## YOUR GOAL
The lines from the start of the data up to and including the one with "info@staltparadijs.be (100, 1931)" should be returned exactly, and nothing else.

STUDY MATERIAL Block Start

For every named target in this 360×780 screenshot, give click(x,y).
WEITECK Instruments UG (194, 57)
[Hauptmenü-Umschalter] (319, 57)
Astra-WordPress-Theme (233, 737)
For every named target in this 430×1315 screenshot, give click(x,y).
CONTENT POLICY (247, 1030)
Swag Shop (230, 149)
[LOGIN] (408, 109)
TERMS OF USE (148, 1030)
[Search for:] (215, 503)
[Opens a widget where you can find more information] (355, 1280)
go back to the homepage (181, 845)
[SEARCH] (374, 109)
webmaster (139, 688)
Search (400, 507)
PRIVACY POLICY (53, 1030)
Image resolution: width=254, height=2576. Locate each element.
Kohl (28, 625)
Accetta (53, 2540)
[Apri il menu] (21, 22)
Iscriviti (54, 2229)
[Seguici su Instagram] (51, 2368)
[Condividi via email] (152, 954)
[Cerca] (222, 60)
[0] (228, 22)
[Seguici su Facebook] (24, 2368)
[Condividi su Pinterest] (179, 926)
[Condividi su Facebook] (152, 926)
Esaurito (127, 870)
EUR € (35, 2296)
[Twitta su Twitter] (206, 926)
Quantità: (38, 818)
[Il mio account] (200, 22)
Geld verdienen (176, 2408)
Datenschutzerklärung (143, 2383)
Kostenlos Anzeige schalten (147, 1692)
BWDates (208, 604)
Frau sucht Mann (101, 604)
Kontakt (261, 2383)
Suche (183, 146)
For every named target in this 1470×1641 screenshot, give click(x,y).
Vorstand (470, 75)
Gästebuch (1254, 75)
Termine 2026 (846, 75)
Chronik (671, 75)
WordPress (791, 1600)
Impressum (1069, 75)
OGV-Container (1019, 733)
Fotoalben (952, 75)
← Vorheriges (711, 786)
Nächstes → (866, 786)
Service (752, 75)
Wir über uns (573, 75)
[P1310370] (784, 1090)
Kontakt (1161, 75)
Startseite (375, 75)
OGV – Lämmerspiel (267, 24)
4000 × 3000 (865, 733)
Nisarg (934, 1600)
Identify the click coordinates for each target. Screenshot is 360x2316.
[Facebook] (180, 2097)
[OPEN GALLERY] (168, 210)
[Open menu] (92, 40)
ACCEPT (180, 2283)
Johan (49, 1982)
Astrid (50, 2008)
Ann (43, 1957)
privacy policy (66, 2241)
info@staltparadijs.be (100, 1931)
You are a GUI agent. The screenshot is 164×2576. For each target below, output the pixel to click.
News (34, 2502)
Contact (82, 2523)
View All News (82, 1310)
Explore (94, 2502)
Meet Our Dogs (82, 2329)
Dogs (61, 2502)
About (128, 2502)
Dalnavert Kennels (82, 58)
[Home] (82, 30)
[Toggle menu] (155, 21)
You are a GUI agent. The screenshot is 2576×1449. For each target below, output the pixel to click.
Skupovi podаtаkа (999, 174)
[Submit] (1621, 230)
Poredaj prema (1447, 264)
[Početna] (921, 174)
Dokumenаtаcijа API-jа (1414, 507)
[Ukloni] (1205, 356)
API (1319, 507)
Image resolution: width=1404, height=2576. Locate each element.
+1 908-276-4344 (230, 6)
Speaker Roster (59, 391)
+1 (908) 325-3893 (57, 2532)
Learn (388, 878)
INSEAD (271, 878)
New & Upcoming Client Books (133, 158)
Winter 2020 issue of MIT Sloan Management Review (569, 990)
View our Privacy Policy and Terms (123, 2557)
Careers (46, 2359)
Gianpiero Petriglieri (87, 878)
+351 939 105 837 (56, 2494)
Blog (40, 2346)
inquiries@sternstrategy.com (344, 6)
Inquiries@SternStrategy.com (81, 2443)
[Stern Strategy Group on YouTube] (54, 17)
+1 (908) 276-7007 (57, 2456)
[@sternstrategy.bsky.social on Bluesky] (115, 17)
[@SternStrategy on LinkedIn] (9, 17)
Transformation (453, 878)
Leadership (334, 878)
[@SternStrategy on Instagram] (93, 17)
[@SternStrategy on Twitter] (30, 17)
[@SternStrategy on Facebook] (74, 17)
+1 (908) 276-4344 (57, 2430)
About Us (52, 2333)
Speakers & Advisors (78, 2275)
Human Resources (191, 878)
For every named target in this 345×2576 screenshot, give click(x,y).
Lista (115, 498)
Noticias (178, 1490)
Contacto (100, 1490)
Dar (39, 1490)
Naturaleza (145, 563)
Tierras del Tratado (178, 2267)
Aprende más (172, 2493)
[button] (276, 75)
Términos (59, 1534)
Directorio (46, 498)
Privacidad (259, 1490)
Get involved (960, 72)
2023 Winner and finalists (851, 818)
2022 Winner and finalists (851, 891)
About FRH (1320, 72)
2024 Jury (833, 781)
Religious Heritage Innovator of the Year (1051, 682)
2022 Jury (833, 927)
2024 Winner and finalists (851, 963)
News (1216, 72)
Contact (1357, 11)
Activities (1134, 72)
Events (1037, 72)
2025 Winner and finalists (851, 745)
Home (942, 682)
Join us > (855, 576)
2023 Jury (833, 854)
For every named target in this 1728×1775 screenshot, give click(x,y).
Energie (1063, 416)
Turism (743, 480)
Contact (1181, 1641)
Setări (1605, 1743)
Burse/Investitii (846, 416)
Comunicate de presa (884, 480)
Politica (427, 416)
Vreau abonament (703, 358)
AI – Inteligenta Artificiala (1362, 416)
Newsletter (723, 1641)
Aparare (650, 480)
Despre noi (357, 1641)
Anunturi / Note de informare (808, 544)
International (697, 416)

STUDY MATERIAL Block End

## RESULT FOR THIS EXERCISE
For every named target in this 360×780 screenshot, give click(x,y).
WEITECK Instruments UG (194, 57)
[Hauptmenü-Umschalter] (319, 57)
Astra-WordPress-Theme (233, 737)
For every named target in this 430×1315 screenshot, give click(x,y).
CONTENT POLICY (247, 1030)
Swag Shop (230, 149)
[LOGIN] (408, 109)
TERMS OF USE (148, 1030)
[Search for:] (215, 503)
[Opens a widget where you can find more information] (355, 1280)
go back to the homepage (181, 845)
[SEARCH] (374, 109)
webmaster (139, 688)
Search (400, 507)
PRIVACY POLICY (53, 1030)
Image resolution: width=254, height=2576. Locate each element.
Kohl (28, 625)
Accetta (53, 2540)
[Apri il menu] (21, 22)
Iscriviti (54, 2229)
[Seguici su Instagram] (51, 2368)
[Condividi via email] (152, 954)
[Cerca] (222, 60)
[0] (228, 22)
[Seguici su Facebook] (24, 2368)
[Condividi su Pinterest] (179, 926)
[Condividi su Facebook] (152, 926)
Esaurito (127, 870)
EUR € (35, 2296)
[Twitta su Twitter] (206, 926)
Quantità: (38, 818)
[Il mio account] (200, 22)
Geld verdienen (176, 2408)
Datenschutzerklärung (143, 2383)
Kostenlos Anzeige schalten (147, 1692)
BWDates (208, 604)
Frau sucht Mann (101, 604)
Kontakt (261, 2383)
Suche (183, 146)
For every named target in this 1470×1641 screenshot, give click(x,y).
Vorstand (470, 75)
Gästebuch (1254, 75)
Termine 2026 (846, 75)
Chronik (671, 75)
WordPress (791, 1600)
Impressum (1069, 75)
OGV-Container (1019, 733)
Fotoalben (952, 75)
← Vorheriges (711, 786)
Nächstes → (866, 786)
Service (752, 75)
Wir über uns (573, 75)
[P1310370] (784, 1090)
Kontakt (1161, 75)
Startseite (375, 75)
OGV – Lämmerspiel (267, 24)
4000 × 3000 (865, 733)
Nisarg (934, 1600)
Identify the click coordinates for each target. Screenshot is 360x2316.
[Facebook] (180, 2097)
[OPEN GALLERY] (168, 210)
[Open menu] (92, 40)
ACCEPT (180, 2283)
Johan (49, 1982)
Astrid (50, 2008)
Ann (43, 1957)
privacy policy (66, 2241)
info@staltparadijs.be (100, 1931)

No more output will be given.